Guest Editorial: City Employees Need Social Housing

Image via City of Seattle.

By Karen Estevenin, Executive Director, PROTEC17

Collective action is the heart of the labor movement. As a public sector union, PROTEC17 members work together to improve conditions at our own workplaces. What is often lost in the public understanding of unions is how we also strive to improve the communities where we live.

The inadequate and shrinking supply of affordable housing in our region has become a crisis. That’s why our union, along with a number of coalition partners, is supporting Initiative I-135, which would create a public developer to build and acquire permanently affordable social housing in Seattle.

During the 2010s, Seattle saw some of the highest rent increases in the country, with an average rent increase of more than 90 percent. Between 2021 and 2022 alone, rent increases approached 20 percent per year between 2021 and 2022. The current median rent for a one-bedroom apartment in Seattle is $1,895, an amount that prices many Seattleites out of their own neighborhoods.

PROTEC17 represents the largest number of union workers at the City of Seattle. Through mobilization, negotiating strong contracts, and workplace wins, union members’ ability to create positive change undoubtedly fosters a better workplace and livelihood for themselves and their colleagues. However, with the rising cost of living and housing in Seattle, it is increasingly difficult to raise city employees’ compensation to fit the realities of living in Seattle. The simple fact is that too many city employees cannot afford to live in the very city they support, shape, and serve.

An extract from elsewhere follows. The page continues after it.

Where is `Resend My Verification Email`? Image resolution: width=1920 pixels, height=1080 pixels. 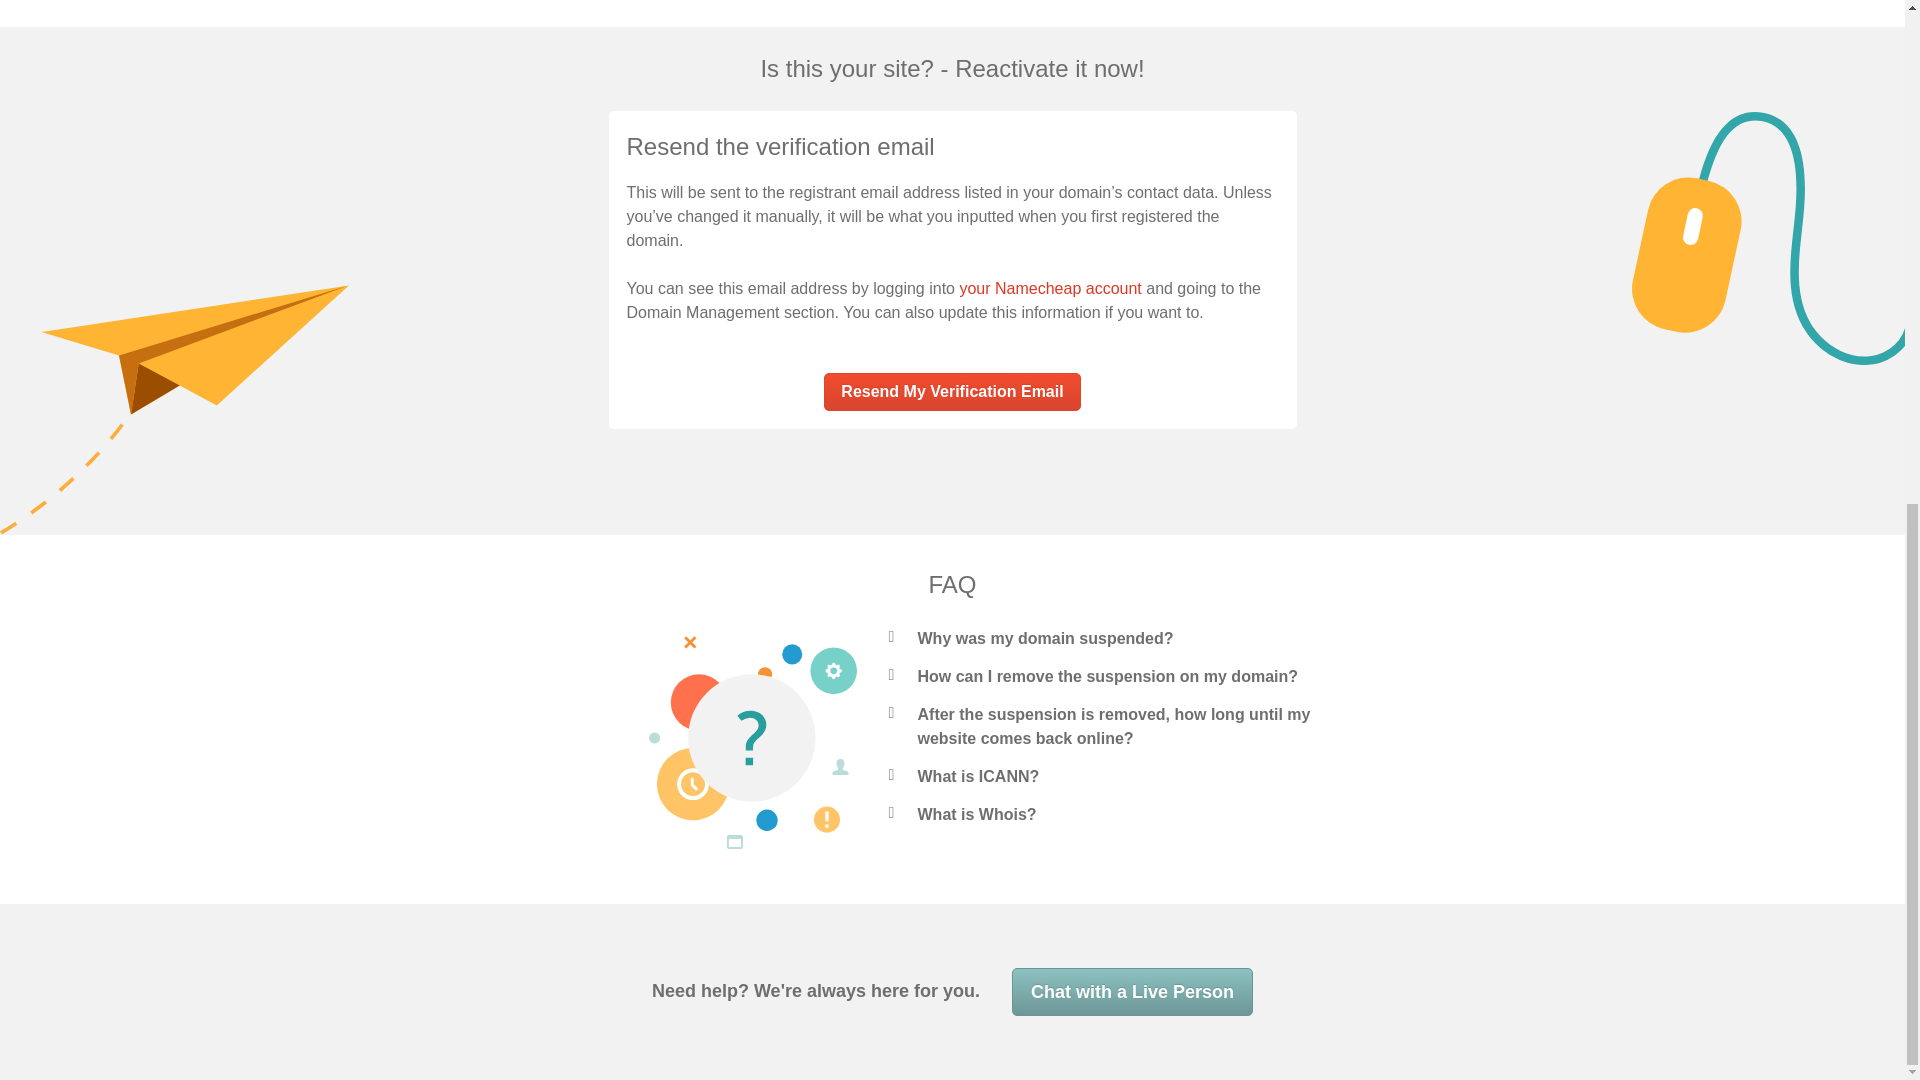 Resend My Verification Email is located at coordinates (951, 392).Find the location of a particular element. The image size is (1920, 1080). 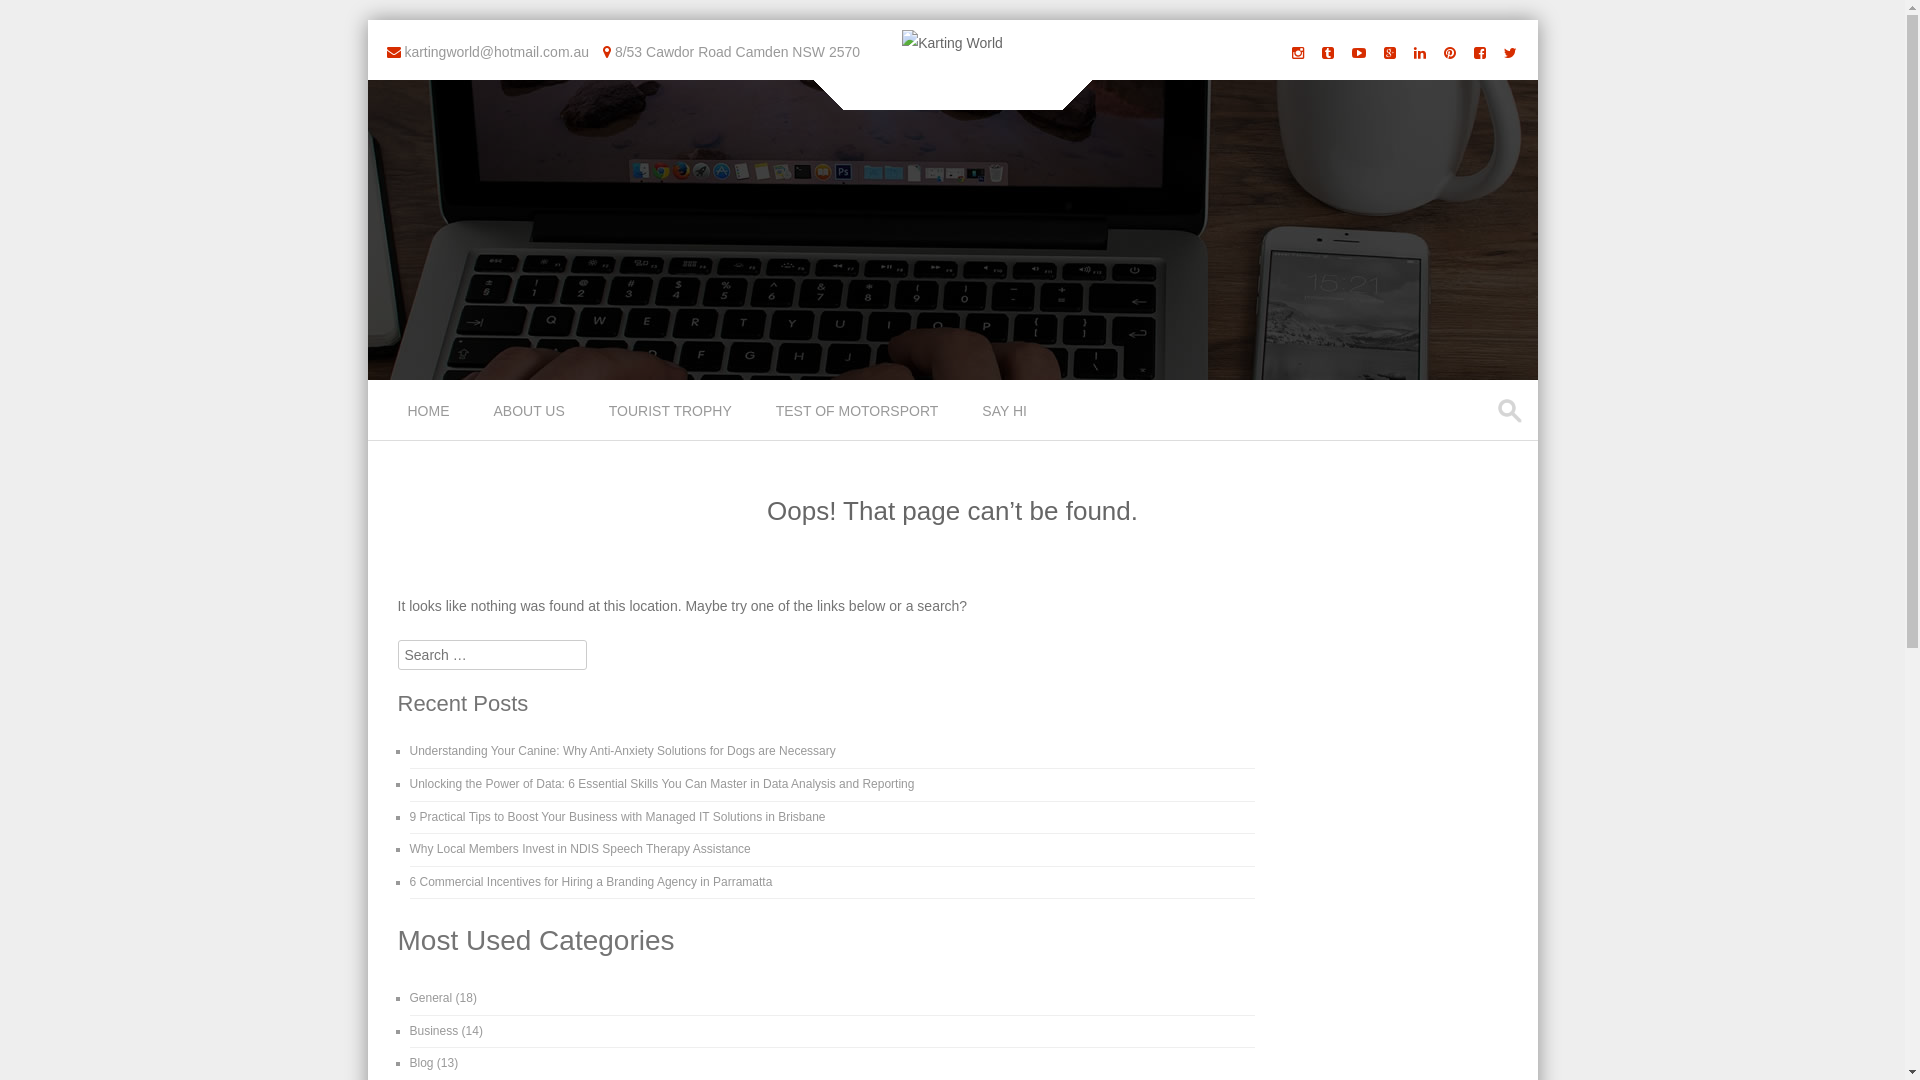

TOURIST TROPHY is located at coordinates (672, 410).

It is in this context that I-135, the social housing initiative, offers a proactive, transparent, and inclusive pathway to the development of truly affordable housing in the city of Seattle. I-135 does this by creating a Public Development Authority that will enable the city of Seattle to acquire properties, renovate existing housing, and build affordable homes, removing the pressure for profits and allowing more collective and collaborative management. The authority itself will be directed by a public oversight board composed of renters, union members, experts in affordable and green development, as well as City Council and Mayoral appointees. It is collective action in action and as an ongoing model.

Housing created by the authority would include units to fit a mix of household sizes, as well as units that are affordable to a cross section of tenants—from those with extremely low incomes to those making up to 120% of Seattle’s median income. If passed, the tools provided by I-135 will be a critical component to restoring and maintaining living communities that cross incomes, ages, and backgrounds.

For these reasons, and many more, a broad range of community, labor, and small business partners have come together to support I-135.  Join us in this collective action and vote YES on I-135. Let’s give our city the opportunity to create affordable housing by and for the people.

Karen Estevenin is the executive director of PROTEC17, a member-powered labor union representing nearly 10,000 public employee professionals across the Pacific Northwest. PROTEC17 members work in city, county, and state government, public health, and beyond to support the programs and services that our communities rely on everyday.

3 thoughts on “Guest Editorial: City Employees Need Social Housing”

  1. Is there an individual out there or a program who brings together approximately 10 people who are renters that pay too much so that they can buy an apartment building and make it a co-op together?

    The approximately 10 families are now in control of their lives and destiny. Who brings renters together to become owners so they can help other renters? Is this done anywhere in our United States?

    1. There likely are commercial brokers who could facilitate this. I think this is more common on the east coast, due to the greater number of small/medium-sized multifamily buildings. It’s probably difficult/rare also due to the challenges around lining up blanket financing for everyone in the building, since some individuals may not be considered loanworthy…

  2. Seattle City employees are among the highest paid public employees in the state, and are funded by tax dollars. We should all be thankful for their public service. Their pay scales, benefit packages, terms & conditions of employment are negotiated through the collective bargaining process.

    Pay scale increases are always on the table at contract time, and increased living costs are always part of the discussion. Once negotiated, the increases are distributed directly, efficiently and equitably to all employees in their paychecks.

    “Social Housing” is a social engineering experiment that creates another bureaucracy, and another tax burden on property owners.

    If the union wants to help its members, they should do it at the bargaining table.